El número cuarenta aparece numerosas veces en las Escrituras y se relaciona con una transición o un cambio. Ciertamente, cuando Moisés recibió la Torá y descendió para entregarla al pueblo, esta revelación de D-s representó una nueva etapa para los Hijos de Israel. En otras palabras, por medio de la Torá, los Hijos de Israel sabrían ahora cuál es la voluntad de D-s.
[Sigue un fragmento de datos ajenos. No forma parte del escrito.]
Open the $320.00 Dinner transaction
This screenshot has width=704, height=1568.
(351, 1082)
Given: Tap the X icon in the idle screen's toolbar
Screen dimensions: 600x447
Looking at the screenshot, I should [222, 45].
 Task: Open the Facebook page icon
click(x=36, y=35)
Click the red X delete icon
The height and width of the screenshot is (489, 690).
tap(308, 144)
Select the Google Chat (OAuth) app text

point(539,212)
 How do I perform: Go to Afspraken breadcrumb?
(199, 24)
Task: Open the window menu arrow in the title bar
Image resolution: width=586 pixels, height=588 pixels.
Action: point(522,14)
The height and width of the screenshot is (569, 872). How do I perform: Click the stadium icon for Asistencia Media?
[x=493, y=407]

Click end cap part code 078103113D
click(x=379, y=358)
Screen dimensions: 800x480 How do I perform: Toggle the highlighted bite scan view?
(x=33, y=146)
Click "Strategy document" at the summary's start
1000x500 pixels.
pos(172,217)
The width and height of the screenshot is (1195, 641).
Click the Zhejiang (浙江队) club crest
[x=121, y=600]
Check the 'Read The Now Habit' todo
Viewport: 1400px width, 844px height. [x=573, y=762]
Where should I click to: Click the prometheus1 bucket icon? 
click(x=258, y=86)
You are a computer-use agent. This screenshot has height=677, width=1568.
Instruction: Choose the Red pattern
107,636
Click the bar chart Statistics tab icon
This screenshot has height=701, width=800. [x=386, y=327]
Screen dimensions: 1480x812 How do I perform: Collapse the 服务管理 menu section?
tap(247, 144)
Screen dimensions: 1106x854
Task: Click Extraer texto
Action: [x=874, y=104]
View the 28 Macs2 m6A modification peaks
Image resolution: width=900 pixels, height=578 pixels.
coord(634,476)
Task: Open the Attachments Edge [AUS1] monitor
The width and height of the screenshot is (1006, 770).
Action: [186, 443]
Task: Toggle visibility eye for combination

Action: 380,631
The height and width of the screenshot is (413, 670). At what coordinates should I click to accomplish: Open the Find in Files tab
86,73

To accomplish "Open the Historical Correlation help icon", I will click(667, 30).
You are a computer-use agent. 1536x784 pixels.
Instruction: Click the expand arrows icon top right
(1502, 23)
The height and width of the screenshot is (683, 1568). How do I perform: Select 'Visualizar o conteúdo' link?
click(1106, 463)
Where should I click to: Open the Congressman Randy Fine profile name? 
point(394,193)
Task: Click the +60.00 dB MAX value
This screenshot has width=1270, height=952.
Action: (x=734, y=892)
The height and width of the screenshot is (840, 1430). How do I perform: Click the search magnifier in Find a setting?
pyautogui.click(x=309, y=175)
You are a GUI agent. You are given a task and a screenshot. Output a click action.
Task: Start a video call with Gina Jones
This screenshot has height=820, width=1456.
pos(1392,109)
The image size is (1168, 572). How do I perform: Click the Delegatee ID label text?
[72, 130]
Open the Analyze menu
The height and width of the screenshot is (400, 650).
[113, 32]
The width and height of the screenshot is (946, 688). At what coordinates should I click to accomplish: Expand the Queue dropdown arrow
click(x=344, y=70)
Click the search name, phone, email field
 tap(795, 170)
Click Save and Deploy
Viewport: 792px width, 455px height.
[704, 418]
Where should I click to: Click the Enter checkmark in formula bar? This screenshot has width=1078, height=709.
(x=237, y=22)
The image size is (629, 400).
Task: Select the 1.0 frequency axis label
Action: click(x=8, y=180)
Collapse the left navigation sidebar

Yeshúa, durante esos cuarenta días de tentación, demostró que había vencido la tentación de Satanás, lo cual fue fundamental para alcanzar la victoria y la salvación para la humanidad. ¿Qué utilizó Yeshúa para combatir esta tentación satánica? La respuesta es, por supuesto, la Torá. Por lo tanto, los mandamientos, aunque no proporcionan la victoria en sí mismos, están relacionados con el estilo de vida victorioso de aquel que ha vencido.

Además de los cuarenta días y cuarenta noches, hay otra similitud: el hecho de que ni Yeshúa ni Moisés comieron nada durante ese tiempo. ¿Cuál es el significado del ayuno durante este período? El ayuno se relaciona con negarse a uno mismo mientras se depende de D-s. Esta dependencia se basa en confiar en HaShem para recibir una provisión sobrenatural, en lugar de depender de lo natural.

El mensaje de esta Parashá es que nadie puede recibir verdaderamente la Torá —es decir, la voluntad de D-s— por medio de la carne. Más bien, solo cuando una persona se presenta delante de D-s con fe y en un espíritu de dependencia de Él, recibirá la capacidad para recibir y cumplir la Palabra de D-s.

Esta sección concluye con el pueblo notando que el rostro de Moisés se había vuelto resplandeciente, es decir, reflejando la gloria de D-s. ¿No sería apropiado que otros también pudieran ver la gloria de D-s reflejada en los creyentes, como resultado de nuestra obediencia a la verdad de las Escrituras?

 
 

Dr. Baruch Korman –  6 de Marzo, 2026.